━━━━━ RECORDS FOR THIS EXERCISE ━━━━━
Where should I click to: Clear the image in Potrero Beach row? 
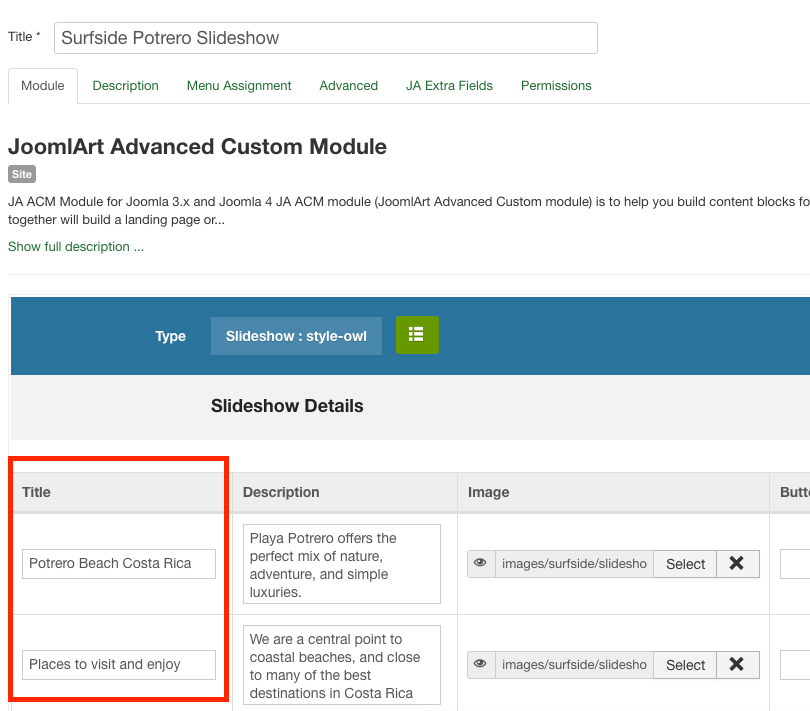[x=737, y=564]
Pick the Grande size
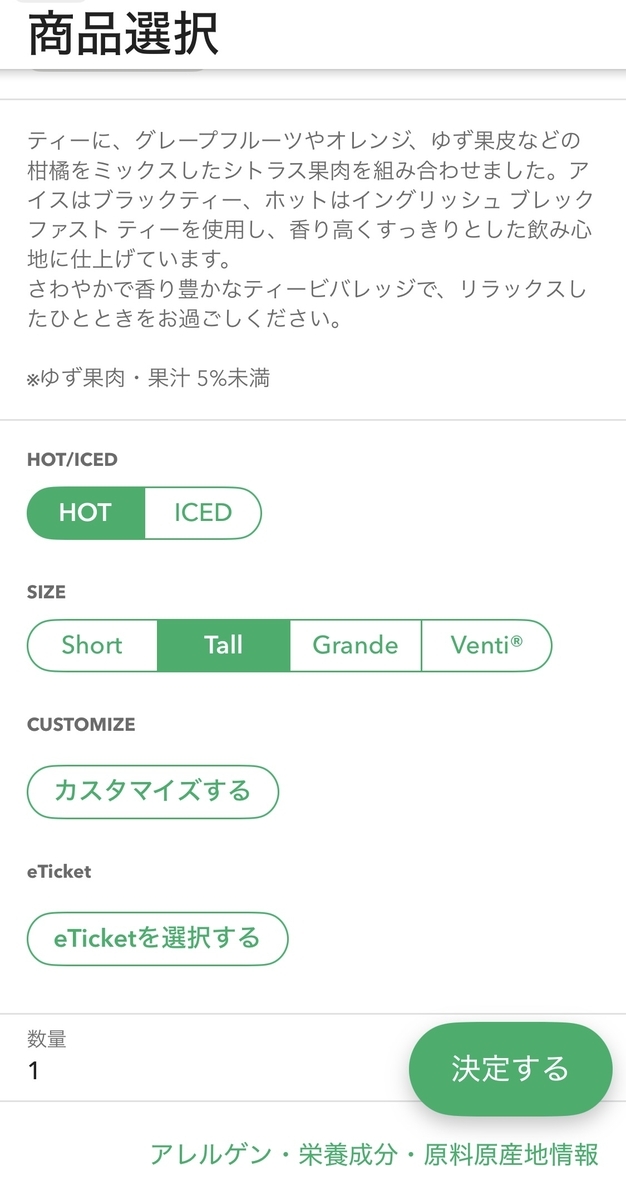This screenshot has width=626, height=1200. click(355, 645)
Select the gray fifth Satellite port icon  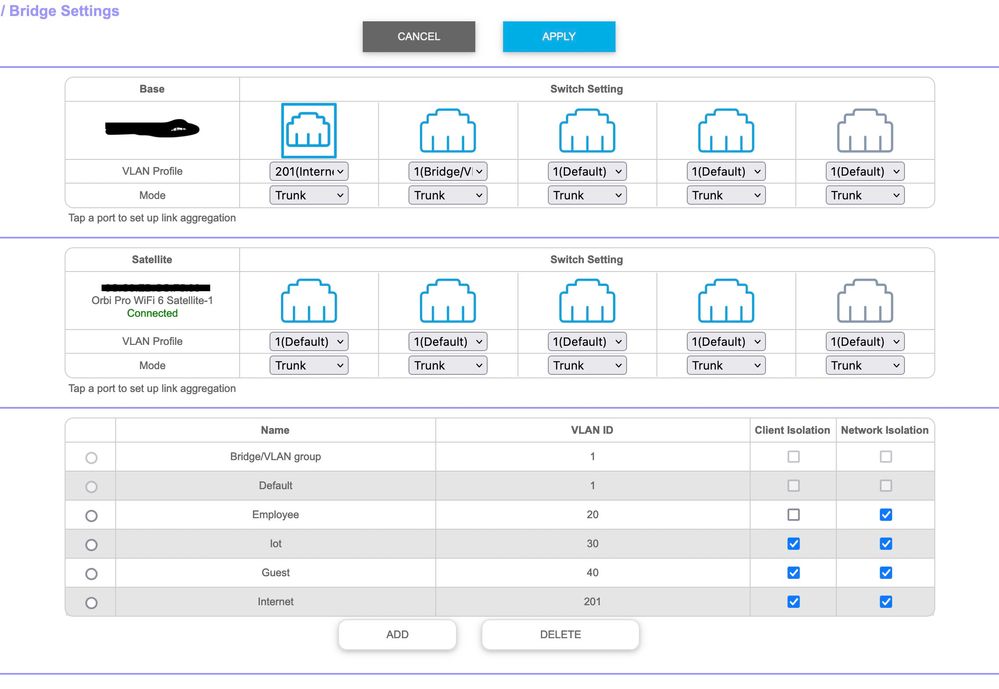click(865, 301)
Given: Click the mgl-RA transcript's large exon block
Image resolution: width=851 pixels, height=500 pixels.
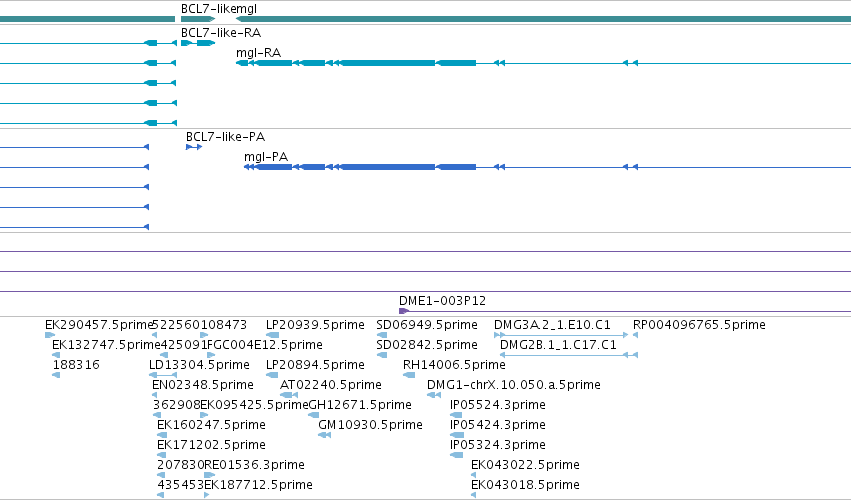Looking at the screenshot, I should (388, 63).
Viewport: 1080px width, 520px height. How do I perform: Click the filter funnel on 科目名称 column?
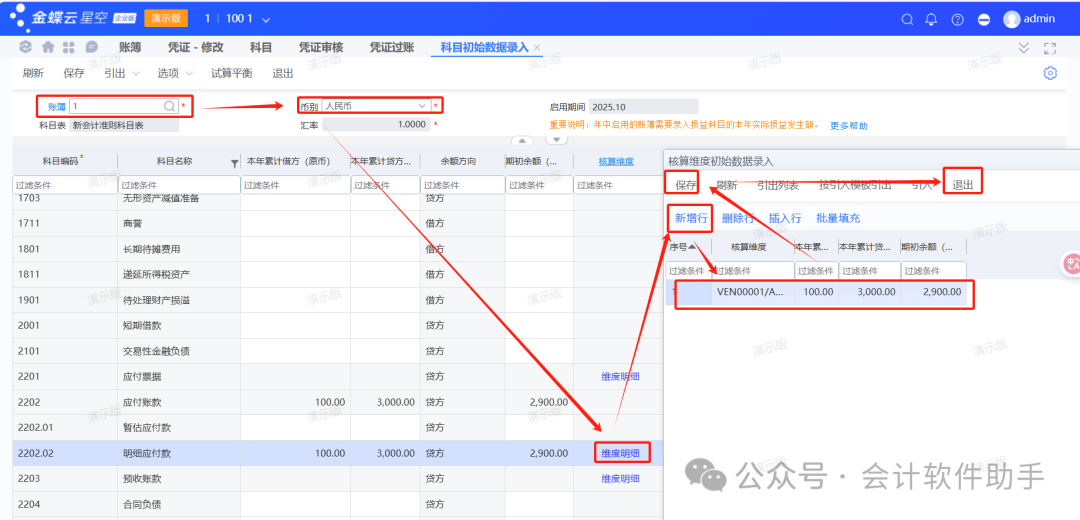click(234, 162)
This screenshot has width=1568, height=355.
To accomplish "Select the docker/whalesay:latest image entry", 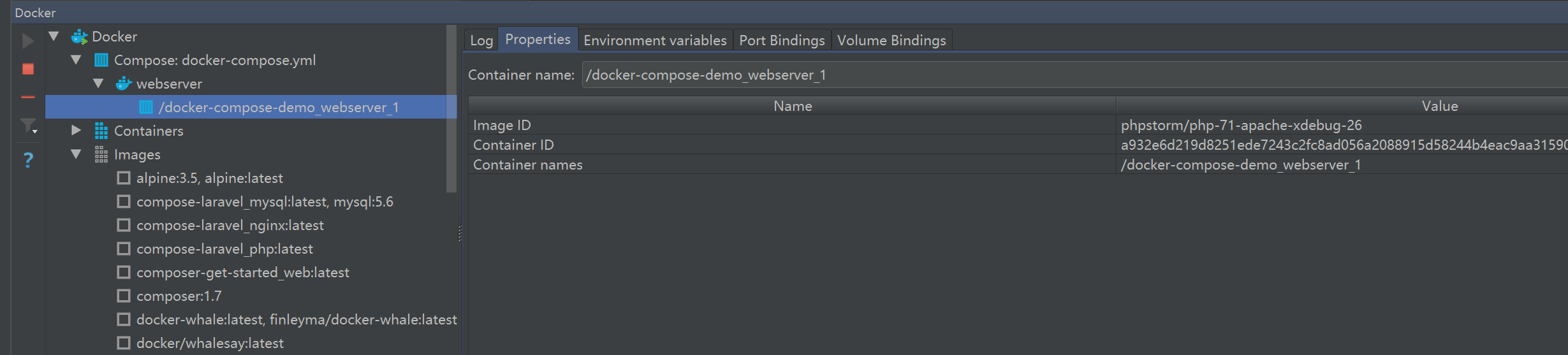I will (x=210, y=343).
━━━━━
**DIRECTIONS FOR THIS TASK**. Starting with the line that contains "Given: Click the" and finishing with the line that contains "This screenshot has width=1568, height=355.", reproduce every line of the material above exactly, but not the pictures.

**EXERCISE ANSWER**.
Given: Click the mgl-RA transcript's large exon block
Image resolution: width=851 pixels, height=500 pixels.
Looking at the screenshot, I should (388, 63).
Viewport: 1080px width, 520px height. How do I perform: Click the filter funnel on 科目名称 column?
click(234, 162)
This screenshot has width=1568, height=355.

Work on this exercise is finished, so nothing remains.